Source document:
☆ ☆ ☆

Practice Question – Write a note on Ghurye’s conception of caste in India. [UPSC 2019]
Approach – Introduction, Definition of Caste, Ghurye’s Conception, Context, Characteristics of caste, Critic, Conclusion.
INTRODUCTION
The term ‘caste’ is derived from a Portuguese word ‘caste’ meaning breed, race or group. The castes are ascriptive groups. Thus basically caste refers to people belonging to the same breed. An individual is born into a caste, and this status is usually permanent. Though the elements of castes are found outside India, it is only in India that numerous castes are found. Apart from general features like endogamy, castes also have specific features which are the outcome of regional, linguistic or other variables. Caste in India is an ascriptive group. It is a hereditary group. Caste is a community as it is based on kinship and primordial affinity. As an institution, “caste illustrates the spirit of comprehensive synthesis-characteristic of the Hindu mind with its faith in the collaboration of races and the cooperation of cultures.”
VIEWS ON CASTE
A.W. Green, while defining caste says: “caste is a system of stratification in which mobility, movement up and down in the status ladder, at least ideally, may not occur.”
Gait says that caste is an endogamous group or a collection of such groups bearing a common name who by reason of traditional occupation and reputed origin, are generally regarded, by those of their countrymen who are competent to given an opinion, as forming a single homogenous community, the constituent parts of which are nearly related to each other than they are to any other section of society.
Béteille has defined caste, ‘as a small and named group of persons characterised by endogamy, hereditary membership and a specific style of life which sometimes includes the pursuit by tradition of a particular occupation and is usually associated with a more or less distinct ritual status in a hierarchical system’.

☆ ☆ ☆

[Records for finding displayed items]

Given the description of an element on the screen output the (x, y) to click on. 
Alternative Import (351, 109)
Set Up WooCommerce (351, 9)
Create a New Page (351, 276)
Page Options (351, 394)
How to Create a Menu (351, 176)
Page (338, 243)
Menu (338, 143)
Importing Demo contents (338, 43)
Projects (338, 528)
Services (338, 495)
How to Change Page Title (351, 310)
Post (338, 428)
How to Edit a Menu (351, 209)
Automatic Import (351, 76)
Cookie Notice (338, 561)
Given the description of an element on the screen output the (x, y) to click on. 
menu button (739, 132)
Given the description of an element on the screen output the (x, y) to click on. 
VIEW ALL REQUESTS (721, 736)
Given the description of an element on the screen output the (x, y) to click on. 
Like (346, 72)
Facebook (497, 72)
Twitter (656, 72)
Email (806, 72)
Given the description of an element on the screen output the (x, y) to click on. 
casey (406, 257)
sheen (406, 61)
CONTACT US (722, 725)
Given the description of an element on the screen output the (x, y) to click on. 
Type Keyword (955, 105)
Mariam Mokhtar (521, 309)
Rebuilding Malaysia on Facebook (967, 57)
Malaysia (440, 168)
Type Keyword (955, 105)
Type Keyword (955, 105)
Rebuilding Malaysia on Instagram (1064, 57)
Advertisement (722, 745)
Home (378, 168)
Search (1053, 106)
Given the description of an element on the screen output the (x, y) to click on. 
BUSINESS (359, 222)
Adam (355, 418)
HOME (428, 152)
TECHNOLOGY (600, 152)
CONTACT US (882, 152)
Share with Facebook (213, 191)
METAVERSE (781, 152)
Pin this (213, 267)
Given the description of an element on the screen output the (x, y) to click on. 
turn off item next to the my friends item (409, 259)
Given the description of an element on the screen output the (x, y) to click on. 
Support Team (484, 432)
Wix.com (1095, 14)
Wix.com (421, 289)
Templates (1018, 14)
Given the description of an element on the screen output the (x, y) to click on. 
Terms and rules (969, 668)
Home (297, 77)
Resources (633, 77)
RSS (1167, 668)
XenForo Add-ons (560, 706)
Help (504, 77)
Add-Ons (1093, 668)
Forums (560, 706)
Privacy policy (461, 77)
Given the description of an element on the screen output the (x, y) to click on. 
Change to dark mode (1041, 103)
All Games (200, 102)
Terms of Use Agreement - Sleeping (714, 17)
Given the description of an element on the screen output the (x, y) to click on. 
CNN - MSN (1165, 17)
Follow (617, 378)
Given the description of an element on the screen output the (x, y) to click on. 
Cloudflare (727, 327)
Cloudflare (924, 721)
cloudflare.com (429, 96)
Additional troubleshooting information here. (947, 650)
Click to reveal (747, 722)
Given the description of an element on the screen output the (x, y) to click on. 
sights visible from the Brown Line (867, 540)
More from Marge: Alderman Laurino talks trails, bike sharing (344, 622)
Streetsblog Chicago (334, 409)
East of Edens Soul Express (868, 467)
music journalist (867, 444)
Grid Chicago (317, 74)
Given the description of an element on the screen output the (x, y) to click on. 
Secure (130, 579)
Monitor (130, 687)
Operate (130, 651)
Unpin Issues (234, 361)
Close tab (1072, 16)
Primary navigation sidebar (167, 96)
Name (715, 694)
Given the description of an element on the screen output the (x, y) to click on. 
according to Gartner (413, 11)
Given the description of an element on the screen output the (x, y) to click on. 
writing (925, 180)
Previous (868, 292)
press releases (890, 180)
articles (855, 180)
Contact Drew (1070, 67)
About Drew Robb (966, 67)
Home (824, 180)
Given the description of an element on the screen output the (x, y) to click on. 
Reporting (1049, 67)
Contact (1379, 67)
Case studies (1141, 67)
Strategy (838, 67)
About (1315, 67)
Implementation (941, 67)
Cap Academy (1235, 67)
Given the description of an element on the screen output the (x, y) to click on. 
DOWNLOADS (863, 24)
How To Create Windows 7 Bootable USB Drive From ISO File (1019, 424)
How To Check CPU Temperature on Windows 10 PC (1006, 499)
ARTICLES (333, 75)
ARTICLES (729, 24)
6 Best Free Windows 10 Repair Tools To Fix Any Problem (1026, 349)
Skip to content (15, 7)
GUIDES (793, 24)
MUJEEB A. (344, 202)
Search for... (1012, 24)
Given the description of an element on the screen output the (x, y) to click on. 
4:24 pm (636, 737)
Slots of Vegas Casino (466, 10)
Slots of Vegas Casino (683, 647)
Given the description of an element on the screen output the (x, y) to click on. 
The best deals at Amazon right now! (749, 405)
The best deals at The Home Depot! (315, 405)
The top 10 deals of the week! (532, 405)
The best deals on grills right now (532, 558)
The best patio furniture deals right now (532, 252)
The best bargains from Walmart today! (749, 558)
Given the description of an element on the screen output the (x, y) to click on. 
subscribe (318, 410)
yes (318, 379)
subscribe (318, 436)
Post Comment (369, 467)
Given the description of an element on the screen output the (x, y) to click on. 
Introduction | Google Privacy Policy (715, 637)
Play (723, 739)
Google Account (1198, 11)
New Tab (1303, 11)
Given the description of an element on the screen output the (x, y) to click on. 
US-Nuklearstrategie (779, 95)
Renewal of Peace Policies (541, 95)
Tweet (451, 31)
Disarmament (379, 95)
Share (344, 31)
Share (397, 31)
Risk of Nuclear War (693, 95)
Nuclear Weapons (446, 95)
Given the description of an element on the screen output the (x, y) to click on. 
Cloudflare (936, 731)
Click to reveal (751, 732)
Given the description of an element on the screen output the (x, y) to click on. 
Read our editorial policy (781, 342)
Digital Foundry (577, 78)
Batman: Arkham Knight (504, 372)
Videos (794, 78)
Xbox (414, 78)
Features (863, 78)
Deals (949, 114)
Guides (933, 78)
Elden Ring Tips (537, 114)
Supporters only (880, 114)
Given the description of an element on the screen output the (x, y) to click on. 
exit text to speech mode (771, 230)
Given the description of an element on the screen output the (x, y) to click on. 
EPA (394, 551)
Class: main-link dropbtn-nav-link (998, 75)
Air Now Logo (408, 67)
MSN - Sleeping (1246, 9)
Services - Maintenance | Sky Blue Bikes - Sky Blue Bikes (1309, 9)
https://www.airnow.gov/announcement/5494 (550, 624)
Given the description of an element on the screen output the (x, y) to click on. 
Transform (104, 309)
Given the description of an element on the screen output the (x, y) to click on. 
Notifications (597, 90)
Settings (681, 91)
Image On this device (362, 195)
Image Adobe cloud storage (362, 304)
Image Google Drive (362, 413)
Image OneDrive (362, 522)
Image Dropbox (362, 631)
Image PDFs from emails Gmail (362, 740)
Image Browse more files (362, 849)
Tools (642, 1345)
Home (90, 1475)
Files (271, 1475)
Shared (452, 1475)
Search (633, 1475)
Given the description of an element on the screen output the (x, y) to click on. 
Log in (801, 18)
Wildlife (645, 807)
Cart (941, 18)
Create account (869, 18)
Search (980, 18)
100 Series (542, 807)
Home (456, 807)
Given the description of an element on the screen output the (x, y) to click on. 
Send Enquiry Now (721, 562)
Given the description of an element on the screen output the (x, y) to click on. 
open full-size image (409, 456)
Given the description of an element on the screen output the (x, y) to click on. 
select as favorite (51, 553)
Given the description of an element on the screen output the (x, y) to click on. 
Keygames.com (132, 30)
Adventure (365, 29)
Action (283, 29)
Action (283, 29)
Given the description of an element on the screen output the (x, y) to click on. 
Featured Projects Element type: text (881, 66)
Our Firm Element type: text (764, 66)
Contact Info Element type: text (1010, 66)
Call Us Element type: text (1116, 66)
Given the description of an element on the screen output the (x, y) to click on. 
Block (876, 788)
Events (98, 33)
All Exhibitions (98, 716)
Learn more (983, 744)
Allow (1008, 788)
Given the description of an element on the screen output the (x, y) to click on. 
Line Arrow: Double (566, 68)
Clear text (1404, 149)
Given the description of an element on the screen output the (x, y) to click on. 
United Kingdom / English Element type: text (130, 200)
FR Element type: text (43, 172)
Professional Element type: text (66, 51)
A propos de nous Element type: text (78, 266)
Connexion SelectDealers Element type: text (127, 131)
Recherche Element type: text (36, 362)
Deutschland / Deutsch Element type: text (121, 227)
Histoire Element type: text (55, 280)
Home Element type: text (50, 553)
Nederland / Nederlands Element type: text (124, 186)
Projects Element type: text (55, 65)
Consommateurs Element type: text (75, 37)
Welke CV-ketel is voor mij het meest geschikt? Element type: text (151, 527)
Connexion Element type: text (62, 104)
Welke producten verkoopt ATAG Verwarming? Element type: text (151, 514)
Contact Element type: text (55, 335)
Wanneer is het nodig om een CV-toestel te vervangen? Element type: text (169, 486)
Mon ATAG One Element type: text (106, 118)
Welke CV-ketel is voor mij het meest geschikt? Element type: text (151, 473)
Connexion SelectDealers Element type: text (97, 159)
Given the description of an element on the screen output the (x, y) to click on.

☆ ☆ ☆

Exercise requirements:
a) In the note on caste above the listing, are these statements true: (i) the word "caste" comes from a Portuguese word; (ii) castes are found only in India; (iii) A.W. Green holds that movement up and down the status ladder ideally may not occur? Answer yes or no for each, quoting the deciding words from the note on caste.
b) Answer from the note on caste that precedes the listing, one line each:
(i) In what year was the practice question set?
(ii) What part comes last in the approach?
(iii) What three features does Béteille name as characterizing caste?
c) Please carry the note on caste forward from its final sentence, the one giving Béteille's definition.

Responses to the tasks:
a)
(i) Yes: "The term ‘caste’ is derived from a Portuguese word ‘caste’ meaning breed, race or group."
(ii) No: "Though the elements of castes are found outside India, it is only in India that numerous castes are found."
(iii) Yes: "caste is a system of stratification in which mobility, movement up and down in the status ladder, at least ideally, may not occur."

b)
(i) 2019
(ii) Conclusion
(iii) Endogamy, hereditary membership and a specific style of life

c)
M. Senart defines caste ‘as a close corporation, in theory at any rate rigorously hereditary; equipped with a certain traditional and independent organisation including a chief and a council, meeting on occasion in assemblies of more or less plenary authority and joining together at certain festivals; bound together by common occupations, which relate more particularly to marriage and to food and to questions of ceremonial pollution, and ruling its members by the exercise of jurisdiction the extent of which varies, but which succeeds in making the authority of the community more felt by the sanction of certain penalties and above all by final irrevocable exclusion
from the group.
Nesfield defines a caste as ‘a class of the community which disowns any connection with any other class and can neither intermarry nor eat or drink with any but persons of their own community.’
CHARACTERISTICS
Division into segments:
The caste system divides the whole society into segments or sections. In the society there are several groups and associations and the people associated with these groups and associations care more for their own castes than for the community as a whole.
Hierarchy:
The caste system is always characterised by a hierarchal arrangement which implies that there are some castes which are considered superior to the others. Membership in the caste hierarchy is based on birth and is more or less fixed. Traditionally it is the hierarchal arrangement of caste according to different degrees of dominance and privileges. The Brahmins in India are placed on the apex of the social ladder.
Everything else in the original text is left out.